The nurse should assess the patient undergoing plasmapheresis for which clinical manifestation?
a. Shortness of breath
b. High blood pressure
c. Transfusion reaction
d. Extremity numbness
ANS: D
Numbness and tingling may occur as the result of the hypocalcemia caused by the citrate used to prevent coagulation. The other
clinical manifestations are not associated with plasmapheresis.
Which statement by a patient would alert the nurse to a risk for decreased immune function?
a. “I had a chest x-ray 6 months ago.”
b. “I had my spleen removed after a car accident.”
c. “I take one baby aspirin every day to prevent stroke.”
d. “I usually eat eggs or meat for at least two meals a day.”
ANS: B
Splenectomy increases the risk for septicemia from bacterial infections. The patient’s protein intake is good and should improve
immune function. Daily aspirin use does not affect immune function. A chest x-ray does not have enough radiation to suppress
immune function.
Which patient should the nurse assess first?
a. Patient with urticaria after receiving an IV antibiotic
b. Patient who is sneezing after subcutaneous immunotherapy
c. Patient who has graft-versus-host disease and severe diarrhea
d. Patient with multiple chemical sensitivities who has muscle stiffness
ANS: B
Sneezing after subcutaneous immunotherapy may indicate impending anaphylaxis and assessment and emergency measures should
be initiated. The other patients also have findings that need assessment and intervention by the nurse, but do not have evidence of
life-threatening complications.
Ten days after receiving a bone marrow transplant, a patient develops a skin rash. What would the nurse suspect is the cause of the rash?
a. The donor T cells are attacking the patient’s skin cells.
b. The patient needs treatment to prevent hyperacute rejection.
c. The patient’s antibodies are rejecting the donor bone marrow.

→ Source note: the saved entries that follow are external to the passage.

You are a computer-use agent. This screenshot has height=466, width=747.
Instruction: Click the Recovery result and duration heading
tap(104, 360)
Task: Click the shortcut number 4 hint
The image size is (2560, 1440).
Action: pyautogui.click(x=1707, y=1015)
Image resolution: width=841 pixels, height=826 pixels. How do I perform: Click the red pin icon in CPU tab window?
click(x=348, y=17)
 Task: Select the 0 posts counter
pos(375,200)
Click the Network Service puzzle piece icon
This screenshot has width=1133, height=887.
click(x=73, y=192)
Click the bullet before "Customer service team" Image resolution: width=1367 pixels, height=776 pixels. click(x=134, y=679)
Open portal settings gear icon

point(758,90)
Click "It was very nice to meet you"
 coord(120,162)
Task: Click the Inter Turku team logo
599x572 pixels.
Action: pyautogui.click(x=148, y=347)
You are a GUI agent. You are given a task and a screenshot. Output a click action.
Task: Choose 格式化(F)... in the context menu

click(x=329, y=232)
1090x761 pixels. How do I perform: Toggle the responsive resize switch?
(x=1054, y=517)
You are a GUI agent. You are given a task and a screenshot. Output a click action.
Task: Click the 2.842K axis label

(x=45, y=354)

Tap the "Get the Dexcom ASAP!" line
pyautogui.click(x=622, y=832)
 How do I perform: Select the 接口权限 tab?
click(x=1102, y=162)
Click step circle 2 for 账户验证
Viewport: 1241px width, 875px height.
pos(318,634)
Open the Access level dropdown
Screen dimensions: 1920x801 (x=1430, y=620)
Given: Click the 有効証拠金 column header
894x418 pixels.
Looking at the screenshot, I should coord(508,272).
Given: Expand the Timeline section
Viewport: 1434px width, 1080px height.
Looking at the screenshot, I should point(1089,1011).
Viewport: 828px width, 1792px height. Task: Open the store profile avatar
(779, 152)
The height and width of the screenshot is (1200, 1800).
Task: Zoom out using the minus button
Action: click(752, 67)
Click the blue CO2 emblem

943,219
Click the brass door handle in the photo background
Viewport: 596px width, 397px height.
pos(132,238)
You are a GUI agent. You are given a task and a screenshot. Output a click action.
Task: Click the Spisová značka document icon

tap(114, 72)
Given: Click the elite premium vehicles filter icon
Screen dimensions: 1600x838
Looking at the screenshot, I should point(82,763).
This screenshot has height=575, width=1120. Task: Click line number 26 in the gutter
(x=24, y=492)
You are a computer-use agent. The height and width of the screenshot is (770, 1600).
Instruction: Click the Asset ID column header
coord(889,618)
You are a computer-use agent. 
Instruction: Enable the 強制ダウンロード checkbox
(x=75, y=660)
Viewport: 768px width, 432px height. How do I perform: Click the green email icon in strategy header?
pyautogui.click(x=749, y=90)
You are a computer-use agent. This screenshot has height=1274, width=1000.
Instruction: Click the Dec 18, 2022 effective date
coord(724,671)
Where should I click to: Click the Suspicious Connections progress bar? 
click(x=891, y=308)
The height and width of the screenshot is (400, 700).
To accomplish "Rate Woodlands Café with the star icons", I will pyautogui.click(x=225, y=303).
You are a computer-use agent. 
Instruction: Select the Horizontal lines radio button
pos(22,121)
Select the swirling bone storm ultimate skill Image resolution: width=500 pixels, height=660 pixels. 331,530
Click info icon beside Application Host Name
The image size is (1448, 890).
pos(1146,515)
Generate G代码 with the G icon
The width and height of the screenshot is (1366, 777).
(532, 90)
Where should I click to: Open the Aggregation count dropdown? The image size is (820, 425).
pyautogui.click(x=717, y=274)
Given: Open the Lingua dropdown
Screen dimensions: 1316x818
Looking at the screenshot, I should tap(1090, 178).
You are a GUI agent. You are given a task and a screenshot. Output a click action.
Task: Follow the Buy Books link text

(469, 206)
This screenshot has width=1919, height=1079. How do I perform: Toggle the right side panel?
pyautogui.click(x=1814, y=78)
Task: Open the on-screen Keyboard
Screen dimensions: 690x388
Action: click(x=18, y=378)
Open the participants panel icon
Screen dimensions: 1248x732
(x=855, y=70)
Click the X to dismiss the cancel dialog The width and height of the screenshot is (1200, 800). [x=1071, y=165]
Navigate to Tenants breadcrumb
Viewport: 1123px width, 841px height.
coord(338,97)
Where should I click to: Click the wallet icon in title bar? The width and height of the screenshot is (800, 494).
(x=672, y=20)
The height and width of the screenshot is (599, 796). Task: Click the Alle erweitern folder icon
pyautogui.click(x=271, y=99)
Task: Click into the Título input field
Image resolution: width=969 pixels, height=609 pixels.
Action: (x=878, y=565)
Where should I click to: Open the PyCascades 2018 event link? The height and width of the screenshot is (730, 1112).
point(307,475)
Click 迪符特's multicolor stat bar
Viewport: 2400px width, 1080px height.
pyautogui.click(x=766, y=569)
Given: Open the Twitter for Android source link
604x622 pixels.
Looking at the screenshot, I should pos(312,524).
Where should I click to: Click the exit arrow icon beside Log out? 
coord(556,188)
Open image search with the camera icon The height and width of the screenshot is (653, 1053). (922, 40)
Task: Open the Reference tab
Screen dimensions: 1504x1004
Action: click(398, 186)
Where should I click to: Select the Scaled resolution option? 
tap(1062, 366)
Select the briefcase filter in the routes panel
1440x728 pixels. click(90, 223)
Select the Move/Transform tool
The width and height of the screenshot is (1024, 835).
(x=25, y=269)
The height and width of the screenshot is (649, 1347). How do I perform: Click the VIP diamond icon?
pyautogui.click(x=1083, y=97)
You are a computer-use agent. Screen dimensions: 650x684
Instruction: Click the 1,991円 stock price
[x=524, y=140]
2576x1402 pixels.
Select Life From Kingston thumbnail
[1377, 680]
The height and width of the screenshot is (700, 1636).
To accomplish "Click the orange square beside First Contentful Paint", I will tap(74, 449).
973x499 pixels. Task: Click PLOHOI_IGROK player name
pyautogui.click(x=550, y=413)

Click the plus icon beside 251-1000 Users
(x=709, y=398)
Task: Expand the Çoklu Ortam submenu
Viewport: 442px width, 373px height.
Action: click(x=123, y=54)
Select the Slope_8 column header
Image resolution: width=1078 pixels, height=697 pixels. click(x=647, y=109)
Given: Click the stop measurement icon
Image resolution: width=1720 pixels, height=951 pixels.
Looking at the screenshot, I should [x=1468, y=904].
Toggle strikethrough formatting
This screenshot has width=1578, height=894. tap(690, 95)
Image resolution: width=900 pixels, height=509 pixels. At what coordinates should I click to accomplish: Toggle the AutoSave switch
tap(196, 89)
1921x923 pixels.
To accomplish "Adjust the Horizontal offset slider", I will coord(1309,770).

d. The patient is experiencing a delayed hypersensitivity reaction.
ANS: A
The patient’s history and symptoms indicate that the patient is experiencing graft-versus-host disease, in which the donated T cells
attack the patient’s tissues. The history and symptoms are not consistent with rejection or delayed hypersensitivity
A patient seeks care in the emergency department after sharing needles for heroin injection with a friend who has hepatitis B. To provide immediate protection from infection, what medication will the nurse expect to administer?
a. Corticosteroids
b. Gamma globulin
c. Hepatitis B vaccine
d. Fresh frozen plasma
ANS: B
The patient should first receive antibodies for hepatitis B from injection of gamma globulin. The hepatitis B vaccination series
should be started to provide active immunity. Fresh frozen plasma and corticosteroids will not be effective in preventing hepatitis B
in the patient.
The nurse teaches a patient about drug therapy after a kidney transplant. Which statement by the patient would indicate a need for further instructions?
a. “I need to be monitored closely for development of malignant tumors.”
b. “After a couple of years I will be able to stop taking the cyclosporine.”
c. “If I develop acute rejection episode, I will need additional types of drugs.”
d. “The drugs are combined to inhibit different ways the kidney can be rejected.”
ANS: B
Cyclosporine, a calcineurin inhibitor, will need to be continued for life. The other patient statements are accurate and indicate that
no further teaching is necessary about those topics.